• [EXERCISE] Omit all pictures and transcribe only the lines in the entries below that run from the line with "AVスタジオ (174, 1991)" through the line with "Home (53, 1590)".
===
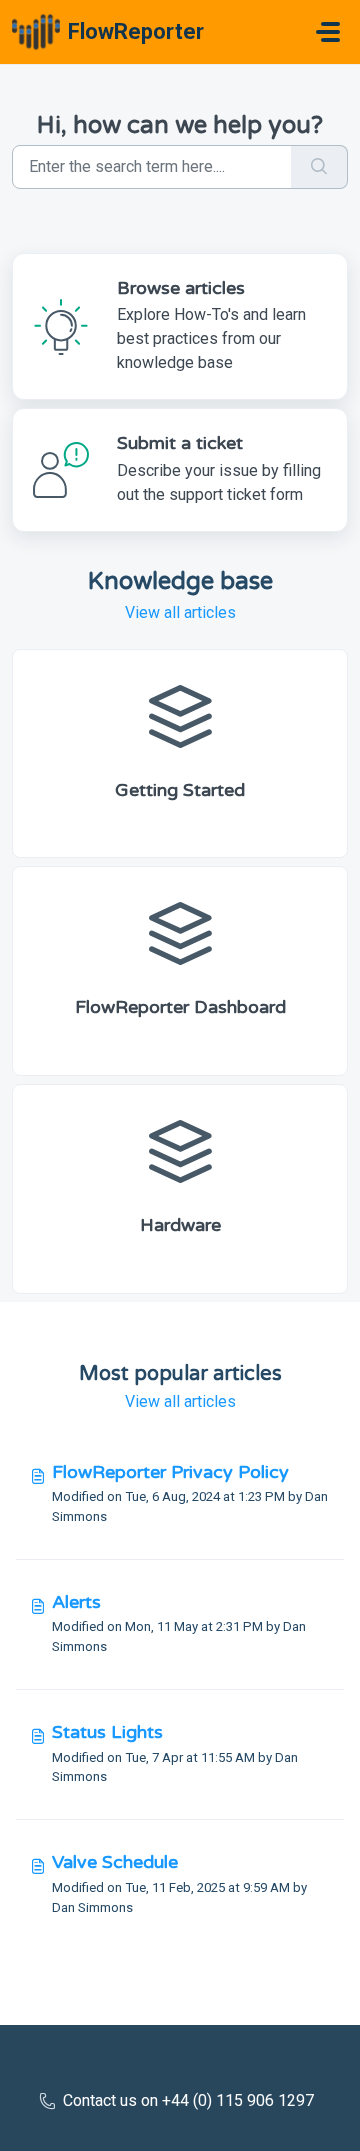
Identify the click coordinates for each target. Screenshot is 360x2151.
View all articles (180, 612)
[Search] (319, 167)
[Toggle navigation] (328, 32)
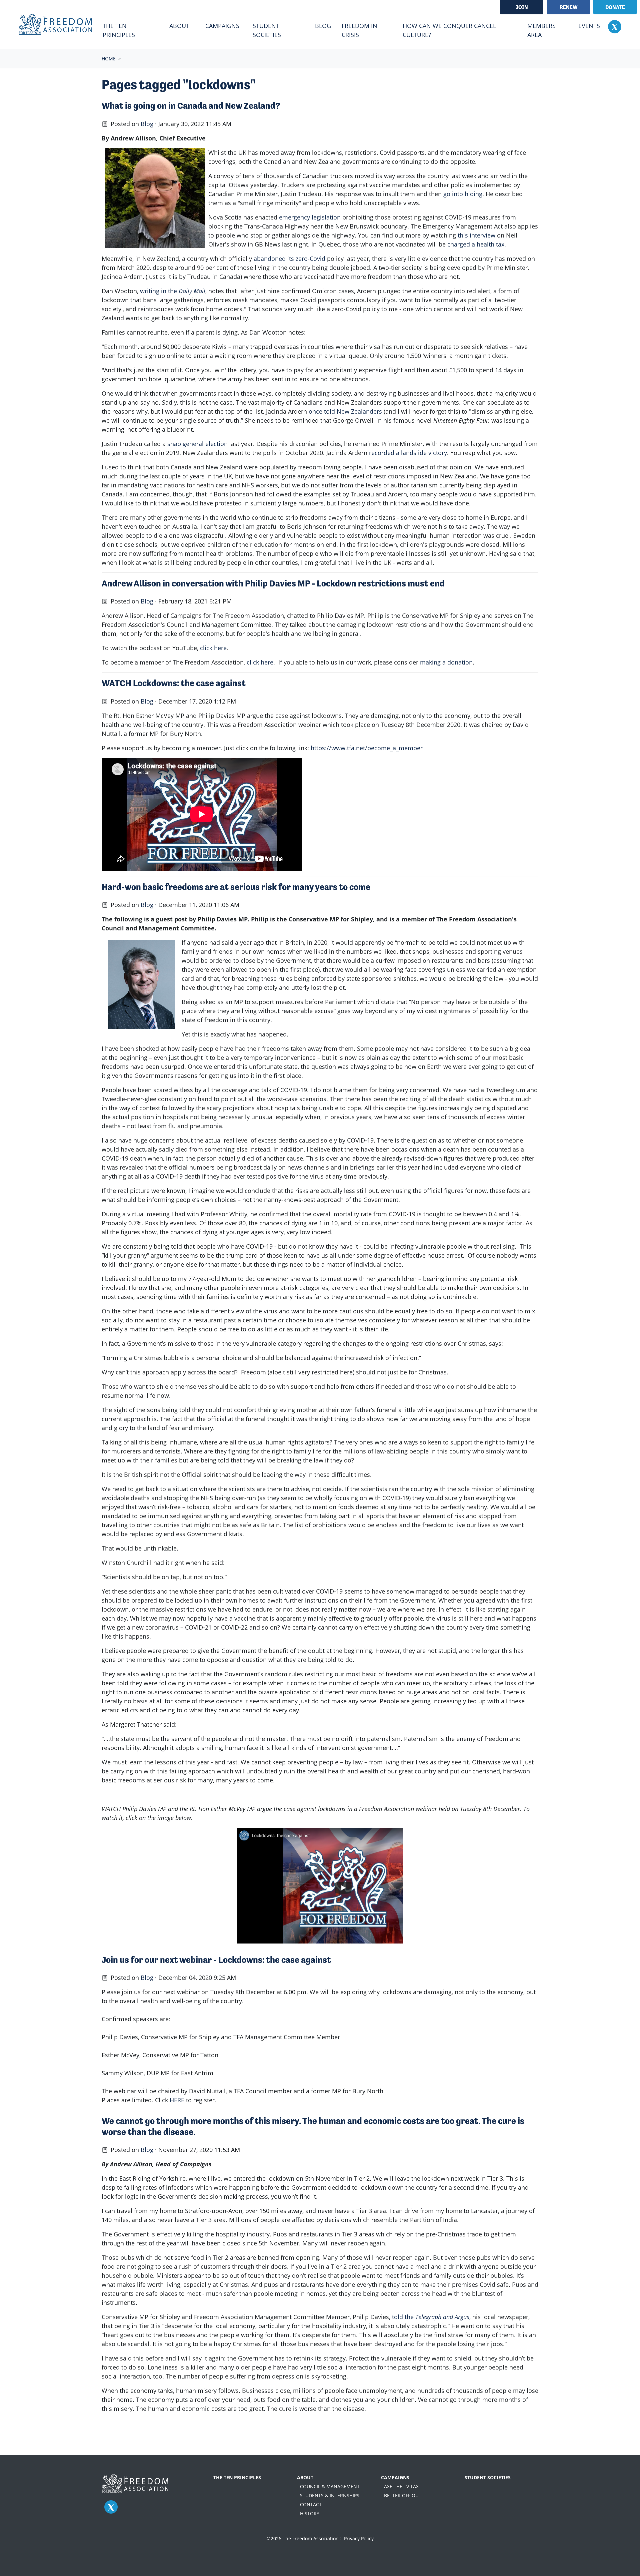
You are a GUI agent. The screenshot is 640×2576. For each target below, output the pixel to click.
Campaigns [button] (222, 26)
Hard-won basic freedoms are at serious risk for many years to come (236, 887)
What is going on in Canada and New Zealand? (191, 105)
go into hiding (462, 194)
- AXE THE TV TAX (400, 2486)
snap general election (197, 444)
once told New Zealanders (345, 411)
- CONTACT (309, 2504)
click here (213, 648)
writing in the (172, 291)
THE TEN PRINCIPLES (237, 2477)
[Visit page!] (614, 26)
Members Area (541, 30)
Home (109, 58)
===
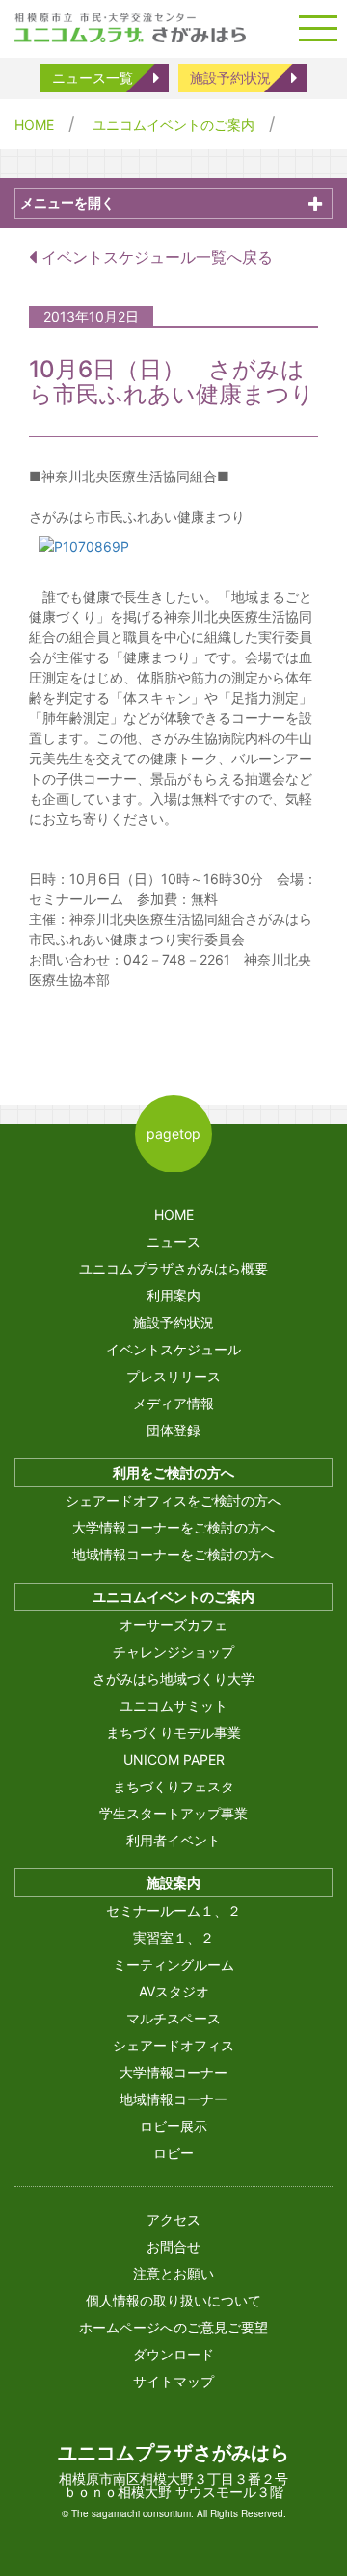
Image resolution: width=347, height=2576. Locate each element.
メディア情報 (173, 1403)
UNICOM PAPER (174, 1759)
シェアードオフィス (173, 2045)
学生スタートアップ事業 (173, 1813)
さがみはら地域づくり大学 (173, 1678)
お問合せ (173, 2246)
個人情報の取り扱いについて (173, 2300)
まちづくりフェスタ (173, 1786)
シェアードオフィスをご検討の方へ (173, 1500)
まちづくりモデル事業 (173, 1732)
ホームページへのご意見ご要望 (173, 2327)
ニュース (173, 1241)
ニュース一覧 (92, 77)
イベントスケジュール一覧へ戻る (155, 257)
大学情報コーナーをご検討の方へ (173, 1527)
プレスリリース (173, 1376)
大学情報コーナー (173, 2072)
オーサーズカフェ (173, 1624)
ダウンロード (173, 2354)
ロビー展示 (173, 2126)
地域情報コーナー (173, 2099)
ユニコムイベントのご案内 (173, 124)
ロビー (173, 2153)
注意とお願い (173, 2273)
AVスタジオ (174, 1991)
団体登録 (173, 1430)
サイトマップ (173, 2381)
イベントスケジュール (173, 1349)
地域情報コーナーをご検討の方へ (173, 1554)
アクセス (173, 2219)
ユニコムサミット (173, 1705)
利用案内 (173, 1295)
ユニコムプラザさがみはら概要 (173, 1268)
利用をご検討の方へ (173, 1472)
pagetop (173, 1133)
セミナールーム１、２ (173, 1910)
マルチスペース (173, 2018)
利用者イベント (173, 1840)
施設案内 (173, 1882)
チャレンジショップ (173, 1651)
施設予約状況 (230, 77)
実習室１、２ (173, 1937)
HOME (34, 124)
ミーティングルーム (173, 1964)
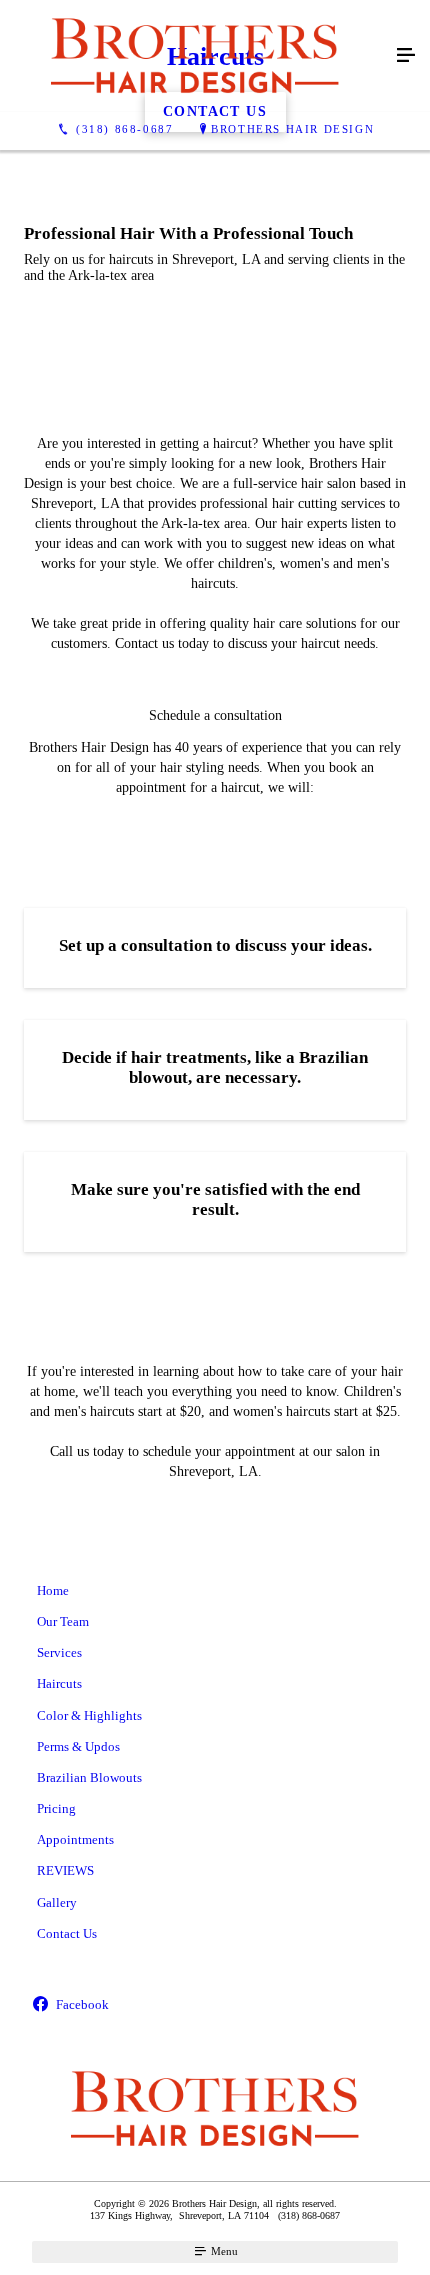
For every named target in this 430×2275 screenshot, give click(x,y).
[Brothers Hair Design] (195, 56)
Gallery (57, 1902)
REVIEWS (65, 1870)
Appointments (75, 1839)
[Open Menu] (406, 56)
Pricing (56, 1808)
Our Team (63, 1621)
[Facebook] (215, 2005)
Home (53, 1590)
===
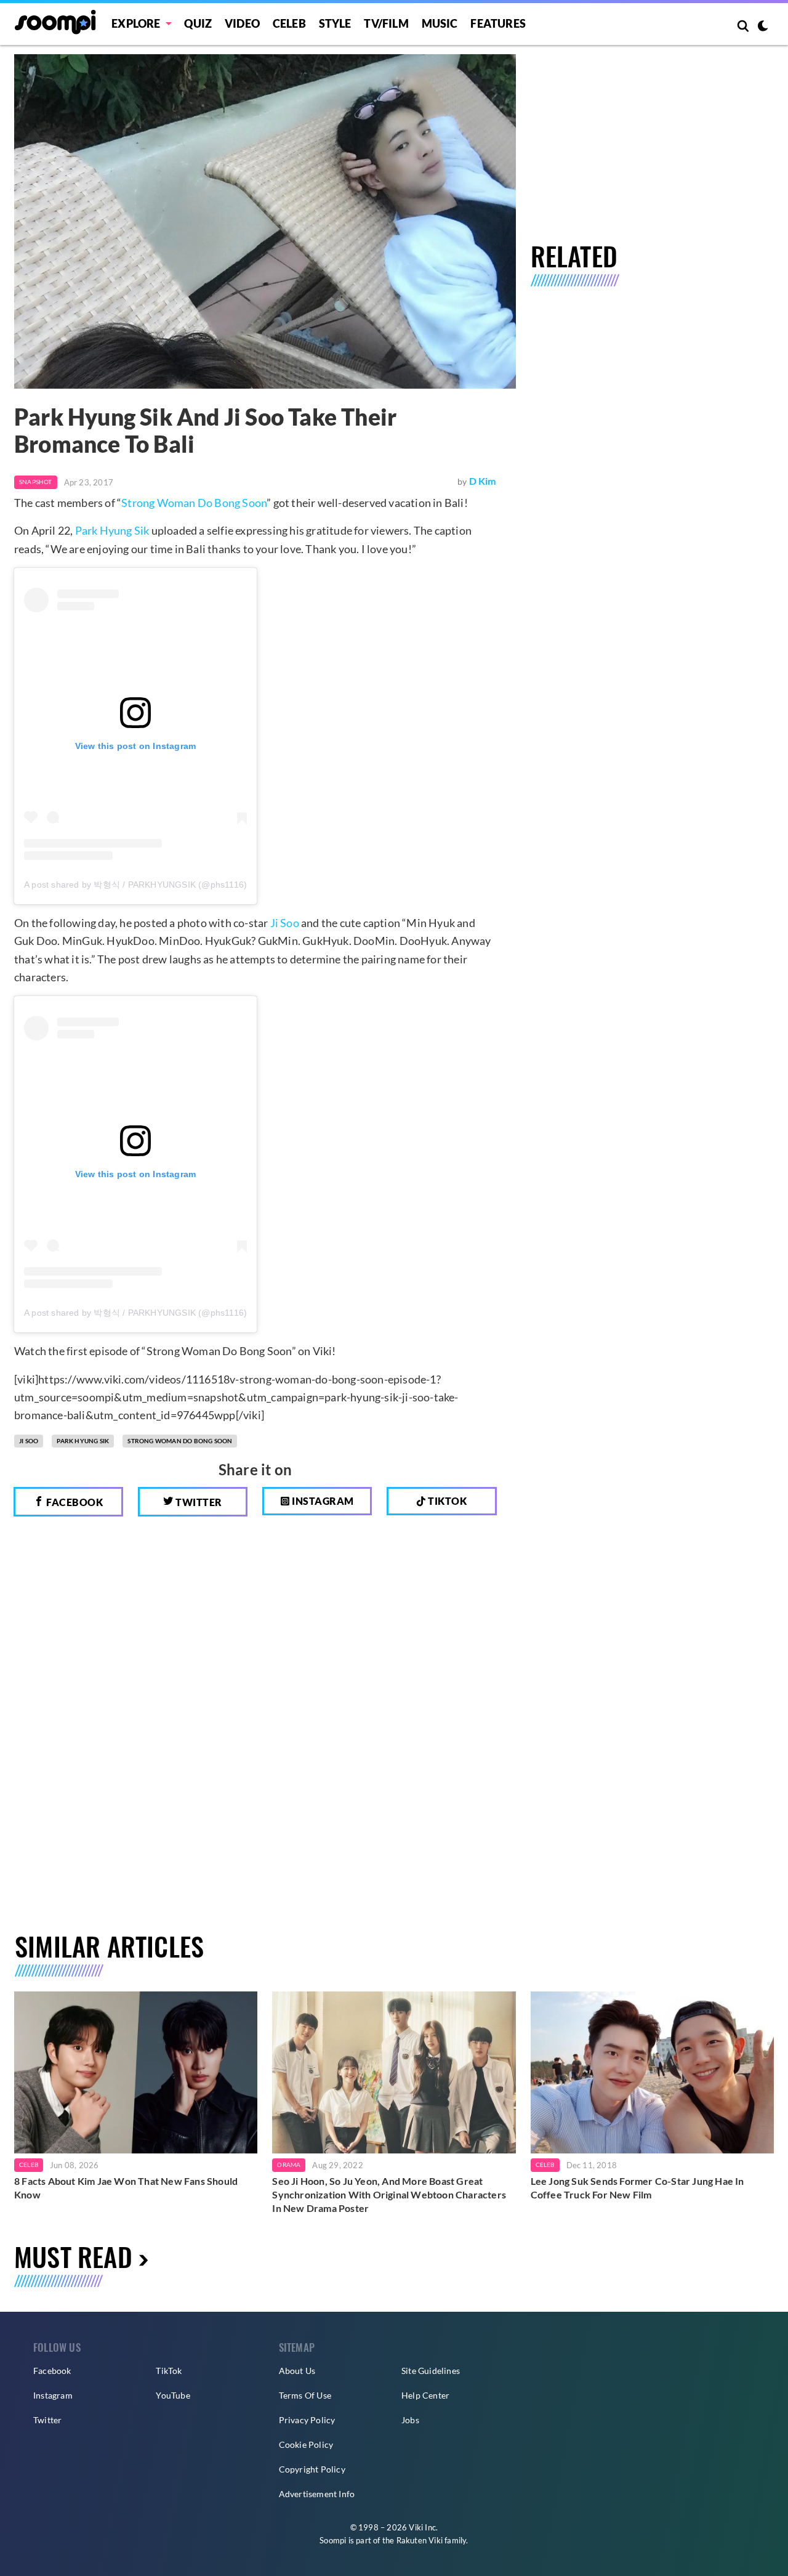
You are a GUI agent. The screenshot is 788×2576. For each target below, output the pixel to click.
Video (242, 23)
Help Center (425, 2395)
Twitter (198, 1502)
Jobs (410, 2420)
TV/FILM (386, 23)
===
• [RESULT BELOW]
AVスタジオ (174, 1991)
団体登録 (173, 1430)
サイトマップ (173, 2381)
イベントスケジュール (173, 1349)
地域情報コーナーをご検討の方へ (173, 1554)
アクセス (173, 2219)
ユニコムサミット (173, 1705)
利用案内 (173, 1295)
ユニコムプラザさがみはら概要 (173, 1268)
利用をご検討の方へ (173, 1472)
pagetop (173, 1133)
セミナールーム１、２ (173, 1910)
マルチスペース (173, 2018)
利用者イベント (173, 1840)
施設案内 (173, 1882)
チャレンジショップ (173, 1651)
施設予約状況 (230, 77)
実習室１、２ (173, 1937)
HOME (34, 124)
ミーティングルーム (173, 1964)
For every named target in this 430×2275 screenshot, give click(x,y).
[Brothers Hair Design] (195, 56)
Gallery (57, 1902)
REVIEWS (65, 1870)
Appointments (75, 1839)
[Open Menu] (406, 56)
Pricing (56, 1808)
Our Team (63, 1621)
[Facebook] (215, 2005)
Home (53, 1590)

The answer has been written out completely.